Le bonhomme de neige
Magali jouait au jardin. Tout était blanc car il avait neigé. Elle portait son habituelle salopette rouge, mais avec un bon pull, sa veste bleue et ses bottes vertes. Elle riait dans les flocons avec son grand frère Arnaud et la copine de celui-ci, Manon, tous deux âgés de huit ans. Ils fabriquaient un bonhomme de neige.
Les trois enfants brassaient la neige et la tassaient. Le corps commençait à prendre forme haut et fort. Quand ce fut fait, les deux grands s'éloignèrent en roulant une grosse boule pour lui créer une tête.
Ils revinrent et la soulevèrent. Ils la posèrent sur le tronc.
-Il lui manque des yeux, dit le grand frère. J'ai une idée. Je vais aller chercher des billes.
Il courut à sa chambre, choisit deux jolies billes vertes et redescendit.
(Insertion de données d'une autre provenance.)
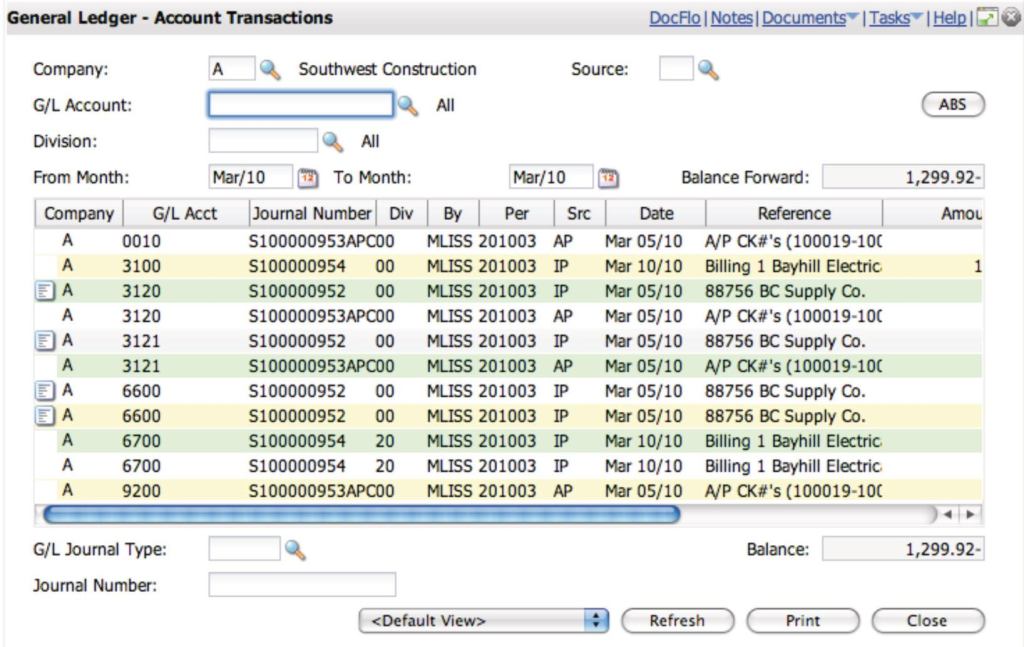Open the Source lookup magnifier icon
The height and width of the screenshot is (647, 1024).
point(708,70)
Il les enfonça dans la tête du bonhomme de neige.
Papa donna une carotte à Magali pour lui faire un nez.
Pendant ce temps, Manon lui traça une bouche souriante avec son doigt.
Notre amie, imitant la grande fille, créa un premier bras en sculptant une ligne le long de la colonne blanche. Elle façonna aussi, toujours délicatement avec son index, les doigts d'une main. Ce n'était pas facile à dessiner et elle n'eut le temps de faire qu'un seul bras et qu'une seule main, car sa maman l'appelait.
Il était l'heure de retourner à la maison. D'ailleurs, notre amie avait froid. Comme une couche de près de vingt centimètres couvrait le jardin, un peu de neige s'était glissée dans ses bottes et avait fondu. Ses pieds étaient tout mouillés et sa salopette trempée. Elle revint au salon.
Maman l'envoya immédiatement prendre sa douche et mettre sa robe de nuit rose avec des petits rubans. Arnaud reconduisit son amie chez elle, le temps d'échanger un gentil bisou.
Après le repas du soir, papa et maman vinrent embrasser leur petite fille. Mais dès qu'ils eurent fermé la porte, Magali se releva et courut à la fenêtre. Elle observa le bonhomme de neige.
Le ciel était tout noir à présent. La nuit était tombée. Il se tenait là, immobile, au fond du jardin, scintillant aux reflets des lumières de la maison.
Elle lui fit au revoir d'un geste de la main et lui envoya même un bisou.
Puis, elle se glissa dans son lit et s'endormit.
Elle se réveilla au milieu de la nuit parce qu'elle grelottait. Comme elle est assez remuante, sa couverture était tombée par terre. C'est pour cela qu'elle avait froid. Elle s'assit sur le lit, remit la couverture en place puis se leva, pieds nus, et se dirigea vers la fenêtre.
Le spectacle dehors lui parut à la fois féerique et impressionnant. Les flocons tombaient en abondance, portés par le vent. Cela formait des tourbillons de petites lumières blanches qui voltigeaient sur le fond de ciel noir. On distinguait à peine le bonhomme de neige au fond du jardin.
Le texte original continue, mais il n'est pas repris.